Ivanka and Donald are given places of prominence; less so Jared and Melania, although she’s pretty good about walking six paces behind her husband. The king and Donald make small talk through an interpreter.

Later, when telling the Israelis about his new Saudi friend, Donald will brag about how well he got to know King Salman, although on screen they look like two guys awkwardly sitting next to each other in a Dubai airport lounge.

The One about the Terrorists

For entertainment the king takes Donald to something called the Global Center for Combating Extremist Ideology, which is a cross between a National Security Agency suburban mall and a Sri Lankan call center.

Trump gets there in a golf cart. Imagine Donald’s disappointment when he figures out they are not going to play eighteen but to some IT presentation on how to beat terrorism with social media.

As part of the dedication, Trump and all the Arab leaders—they have the look of a bowling team hanging around a mall Starbucks—are told how the Saudi will track down terrorists in their chat rooms and strangle dissent with even cooler apps.

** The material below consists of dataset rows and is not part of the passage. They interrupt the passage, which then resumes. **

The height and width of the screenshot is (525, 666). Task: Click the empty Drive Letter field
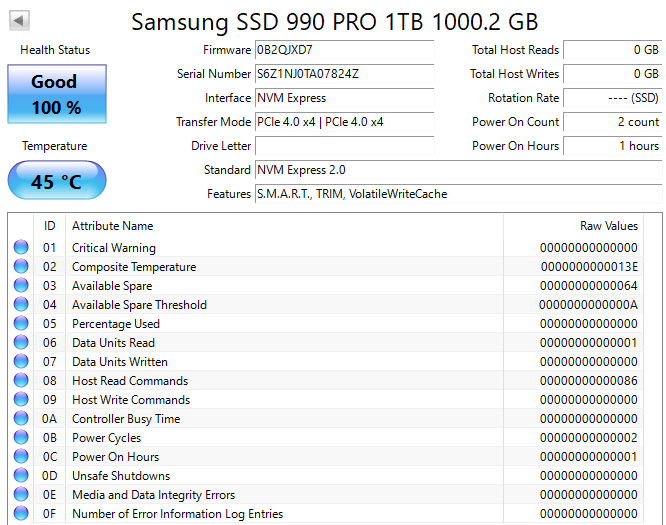click(344, 146)
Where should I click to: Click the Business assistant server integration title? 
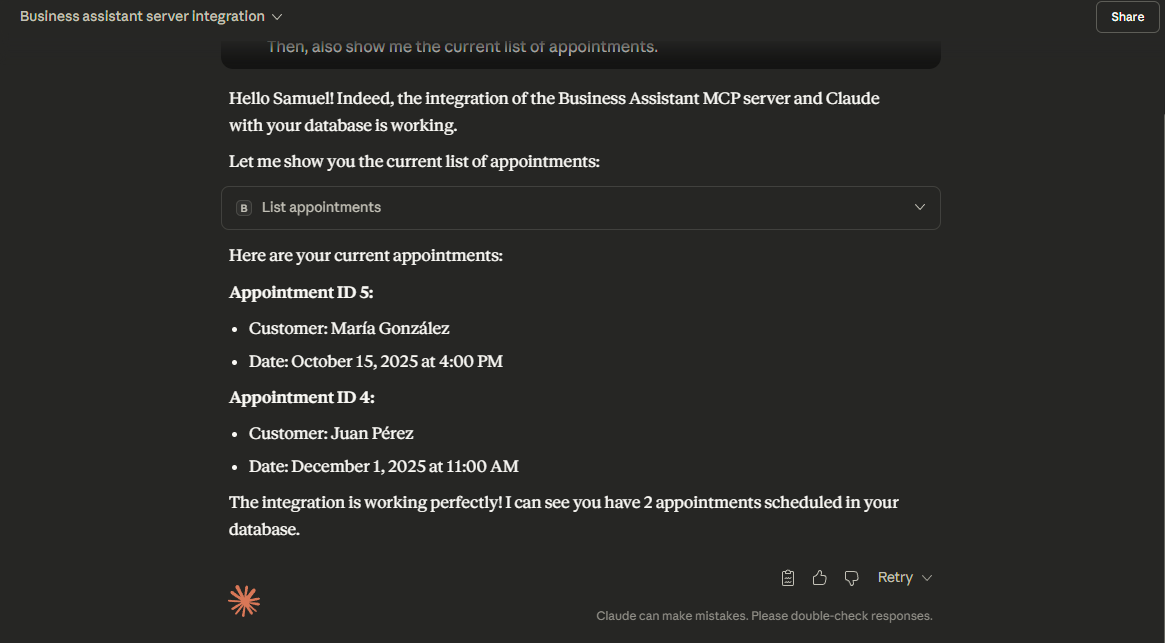point(142,17)
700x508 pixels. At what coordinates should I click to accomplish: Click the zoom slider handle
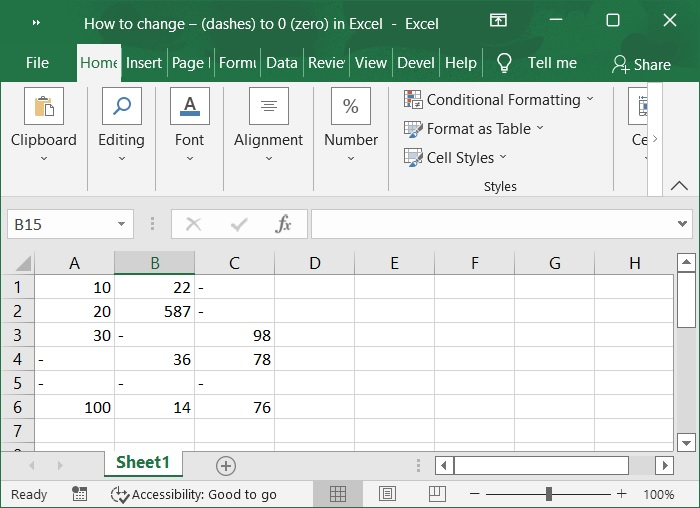click(549, 494)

Above them is a screen the size of that in Dr. Strangelove. This time, instead of the bad guys being Ruskies, they are Iranians—unless of course, the House of Saud is planning to tap the texts of local dissidents, which might explain why the Global Center has thousands of analysts seated behind rows of computer screens.

The episode closes with Donald’s speech to the Muslim leader conference (no one is listening; they just want to know if Jared’s check has cleared) and a banquet which includes Donald and some of his entourage doing a traditional sword ceremony, although on screen Tillerson, Donald, and some of the others (because the camera angles and lighting are bad) look like they are line-dancing with the Klan.

The One at the Airport

I have left out of this summary all the coming and goings at the airports, which have a sameness about them.

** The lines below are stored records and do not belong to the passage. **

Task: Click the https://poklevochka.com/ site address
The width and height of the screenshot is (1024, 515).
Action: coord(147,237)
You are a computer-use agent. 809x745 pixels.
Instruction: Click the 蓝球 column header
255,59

Think of a carpet as long as the Red Sea. Assume a military band and other ceremonial troops. Throw in the Trumps waving from the door of Air Force One, and some obedient politician at the bottom of the staircase, waiting to greet them or see them off. Duplicate in Riyadh, Tel Aviv, Rome, and Brussels.

The only exception to the welcome ceremony comes in Tel Aviv, where Bebe (played by veteran soap opera actor Benjamin Netanyahu) practically pushes the runway stairs up to the door of the Air Force One, so eager is he to welcome the president onto Israeli soil.

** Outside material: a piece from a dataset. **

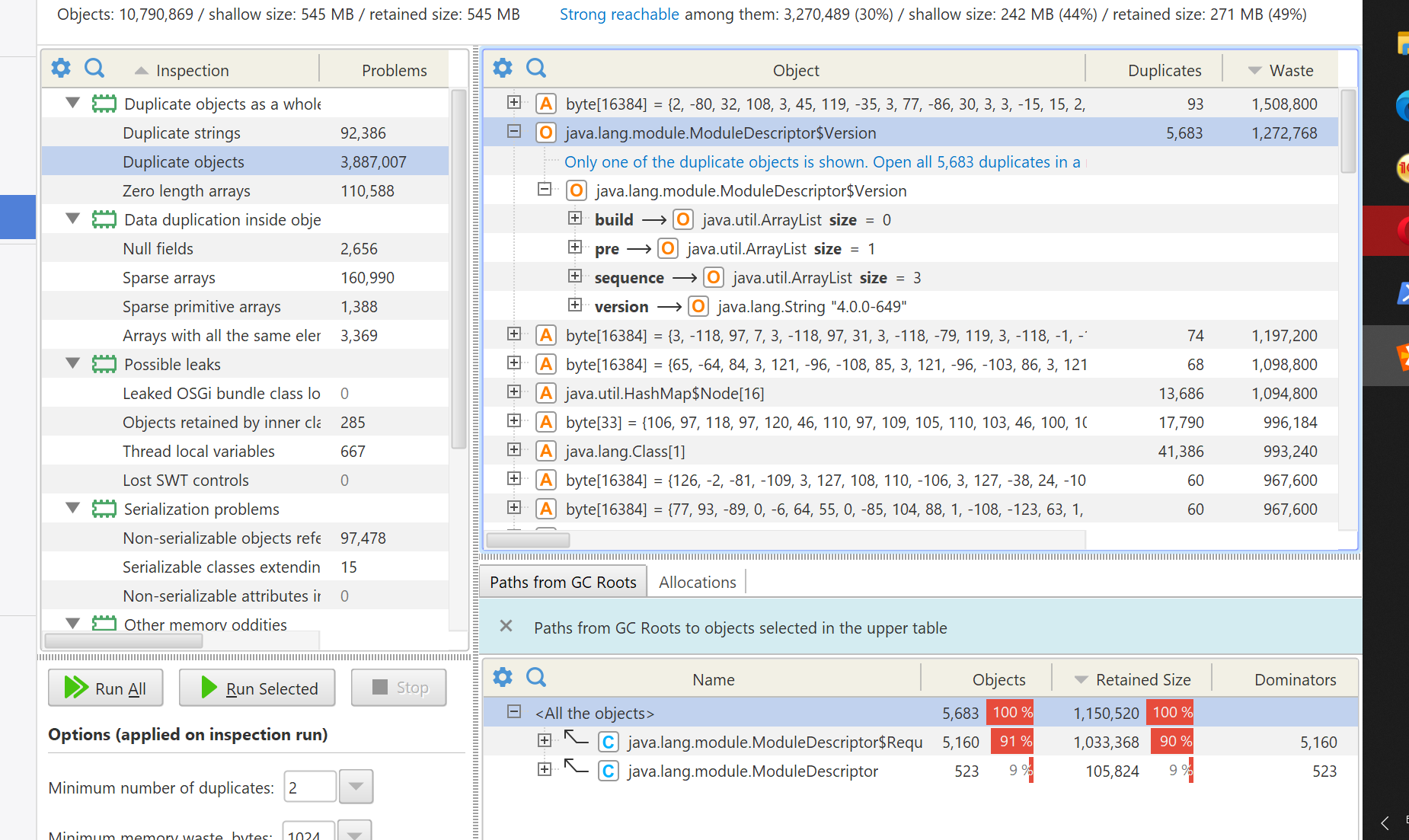Viewport: 1409px width, 840px height.
Task: Close the Paths from GC Roots banner
Action: click(x=506, y=626)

At the Tel Aviv airport, there is also the operatic flight of the helicopter bumblebees, which take the Trumps to Jerusalem.

Not only is Marine One in the swarming formation, but there are also several decoys, and a helicopter escort worthy of the China Beach scene in Apocalypse Now (Allah dont surf!).

The One in Jerusalem

All presidential visits to Jerusalem feel like reruns. There are the wreath-laying ceremonies, denunciations of the holocaust and terror, kind (if empty) words for the cause of the Palestinians, talk of security “for all,” and remembrances that Jesus died for the sins of, well, at least Michael Flynn.

At one of the meetings , however, it is Donald who proves that he is the one suffering from daytime TV amnesia. He tells the roomful of Israeli officials that he and his team have “just come back from the Middle East,” as though this is a gathering at the bar of one of his New Jersey golf clubs.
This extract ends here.